- Exercise requirements:
• a. From the road-trip account, list every distinct speed in miles per hour that it mentions.
• b. In the road-trip account, what is the name of the mountain the switchback comes off?

Note the green mark...


- He pronounced it right as rain with no air leaking anywhere he could tell. And so, nearly 2 hours after my desired departure time, I was off! (And so ends the bulleted list of things that should have been easy to accomplish but was not.)

A friend's fingers crossed after my request for
luck and crossing of all things that the tire
would make it.

About 30 minutes out of town I was halted again at the base of the only mountain I needed to traverse with the trailer on a 2-lane highway. Pilot vehicles were flagging people down to wait while they offloaded two 22' wide equipment loads on flatbed trucks from the mountain. I was halted right at the beginning of what we call a "Come to Jesus" turn - a 20 mph switchback on an otherwise 55 mph road that comes off a big mountain called Backbone. The equipment had been in operation on a stretch of highway under construction in the direction I was headed and was being decommissioned from one site to be brought to another.

And so I waited:

It's an equipment parade!

Kind of...

Once that hurdle was accomplished, I continued to plug my way up the mountain. One of the pilot cars had warned it was very foggy up there. I'd nodded to him, figuring Great, just another obstacle for my day. HA.

You know the dashed lines down the center of roads? Yeah? Okay, well the fog was SO DENSE that I could only see TWO of those at a time. That's like 25'-30'. Now, add in some *surprise* 25 mph, 30 mph, and 35 mph turns on that mostly 55 mph road with shitty visibility, and presto! you get what I was dealing with. Except, oh wait, added degree of difficulty! I'm hauling my precious horse in the trailer and really don't want to toss her around too much.

I amped up my music to distract my increasingly freaking-out mind and drove on. Slow but steady at an average 30 mph. And surprisingly? The GIANT line of cars behind me disappeared except for 1 guy. Usually through fog banks like that you want a leader, be they slow or otherwise. Having those red tail lights to follow is a big help. But for whatever reason the 20+ vehicles behind me disappeared and it ended up just being me and a white sedan. I decided at the time that the fog monsters must have eaten the rest of them.

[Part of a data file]
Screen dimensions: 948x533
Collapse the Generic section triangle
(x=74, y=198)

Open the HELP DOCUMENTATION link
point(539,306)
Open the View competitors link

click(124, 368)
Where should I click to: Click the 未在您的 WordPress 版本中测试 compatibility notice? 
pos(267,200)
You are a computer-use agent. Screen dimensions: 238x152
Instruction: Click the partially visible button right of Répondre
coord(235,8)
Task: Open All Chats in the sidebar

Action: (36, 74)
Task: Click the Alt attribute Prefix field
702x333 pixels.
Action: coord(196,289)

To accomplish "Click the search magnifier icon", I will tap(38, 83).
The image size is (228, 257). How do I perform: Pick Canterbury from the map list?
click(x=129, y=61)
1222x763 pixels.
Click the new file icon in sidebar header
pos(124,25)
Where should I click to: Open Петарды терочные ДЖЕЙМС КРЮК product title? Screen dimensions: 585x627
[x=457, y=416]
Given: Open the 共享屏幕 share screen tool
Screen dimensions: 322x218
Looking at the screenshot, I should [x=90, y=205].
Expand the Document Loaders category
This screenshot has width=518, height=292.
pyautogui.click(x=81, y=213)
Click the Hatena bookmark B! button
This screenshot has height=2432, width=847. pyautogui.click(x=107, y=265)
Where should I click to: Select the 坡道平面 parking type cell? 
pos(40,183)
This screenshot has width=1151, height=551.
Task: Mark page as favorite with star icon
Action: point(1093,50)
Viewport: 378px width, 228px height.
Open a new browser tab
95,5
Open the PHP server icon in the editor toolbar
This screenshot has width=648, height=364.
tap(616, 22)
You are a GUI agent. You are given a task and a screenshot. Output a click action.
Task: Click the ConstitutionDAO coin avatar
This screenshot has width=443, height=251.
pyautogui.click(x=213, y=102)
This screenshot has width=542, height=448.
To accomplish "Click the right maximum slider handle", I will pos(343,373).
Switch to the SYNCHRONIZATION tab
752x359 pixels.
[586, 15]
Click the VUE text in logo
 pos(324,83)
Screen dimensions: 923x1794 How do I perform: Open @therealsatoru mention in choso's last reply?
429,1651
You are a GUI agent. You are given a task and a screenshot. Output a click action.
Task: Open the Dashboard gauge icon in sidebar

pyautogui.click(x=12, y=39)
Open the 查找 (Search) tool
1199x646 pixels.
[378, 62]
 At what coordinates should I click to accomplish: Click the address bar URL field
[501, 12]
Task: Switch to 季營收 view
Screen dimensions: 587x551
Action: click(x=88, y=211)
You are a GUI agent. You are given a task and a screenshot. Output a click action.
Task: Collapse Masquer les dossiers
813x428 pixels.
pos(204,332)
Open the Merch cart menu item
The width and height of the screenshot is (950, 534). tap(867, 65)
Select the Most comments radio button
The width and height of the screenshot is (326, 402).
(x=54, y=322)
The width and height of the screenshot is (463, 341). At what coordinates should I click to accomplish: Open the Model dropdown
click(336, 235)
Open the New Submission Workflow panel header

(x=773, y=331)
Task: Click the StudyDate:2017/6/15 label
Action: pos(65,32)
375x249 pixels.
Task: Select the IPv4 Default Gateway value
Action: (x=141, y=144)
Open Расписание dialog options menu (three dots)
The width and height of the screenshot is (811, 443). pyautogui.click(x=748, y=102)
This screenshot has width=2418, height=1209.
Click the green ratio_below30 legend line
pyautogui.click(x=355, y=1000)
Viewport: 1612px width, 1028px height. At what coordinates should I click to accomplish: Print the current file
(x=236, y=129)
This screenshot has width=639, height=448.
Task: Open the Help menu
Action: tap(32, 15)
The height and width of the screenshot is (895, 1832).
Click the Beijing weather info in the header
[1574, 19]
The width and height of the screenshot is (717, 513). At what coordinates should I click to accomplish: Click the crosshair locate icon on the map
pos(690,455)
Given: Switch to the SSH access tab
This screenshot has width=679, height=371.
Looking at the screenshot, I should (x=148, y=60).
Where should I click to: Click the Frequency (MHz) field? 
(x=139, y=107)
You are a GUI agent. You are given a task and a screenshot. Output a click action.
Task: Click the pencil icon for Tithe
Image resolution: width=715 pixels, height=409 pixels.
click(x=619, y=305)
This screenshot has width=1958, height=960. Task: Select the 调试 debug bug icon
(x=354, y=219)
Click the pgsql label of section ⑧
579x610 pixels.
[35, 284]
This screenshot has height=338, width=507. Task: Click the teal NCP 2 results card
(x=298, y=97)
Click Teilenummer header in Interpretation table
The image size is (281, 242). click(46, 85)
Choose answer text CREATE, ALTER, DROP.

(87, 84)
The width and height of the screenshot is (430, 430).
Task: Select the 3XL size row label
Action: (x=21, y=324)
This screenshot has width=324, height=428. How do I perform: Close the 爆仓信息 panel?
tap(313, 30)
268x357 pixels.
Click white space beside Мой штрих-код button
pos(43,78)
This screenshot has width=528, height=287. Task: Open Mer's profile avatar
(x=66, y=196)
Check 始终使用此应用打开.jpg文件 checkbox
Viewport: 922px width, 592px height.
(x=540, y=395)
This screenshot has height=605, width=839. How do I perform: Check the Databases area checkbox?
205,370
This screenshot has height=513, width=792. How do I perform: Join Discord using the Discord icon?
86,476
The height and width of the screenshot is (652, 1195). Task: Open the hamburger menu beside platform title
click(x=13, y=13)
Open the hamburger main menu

- Completed exercise:
• a. 20 mph, 25 mph, 30 mph, 35 mph, 55 mph

• b. Backbone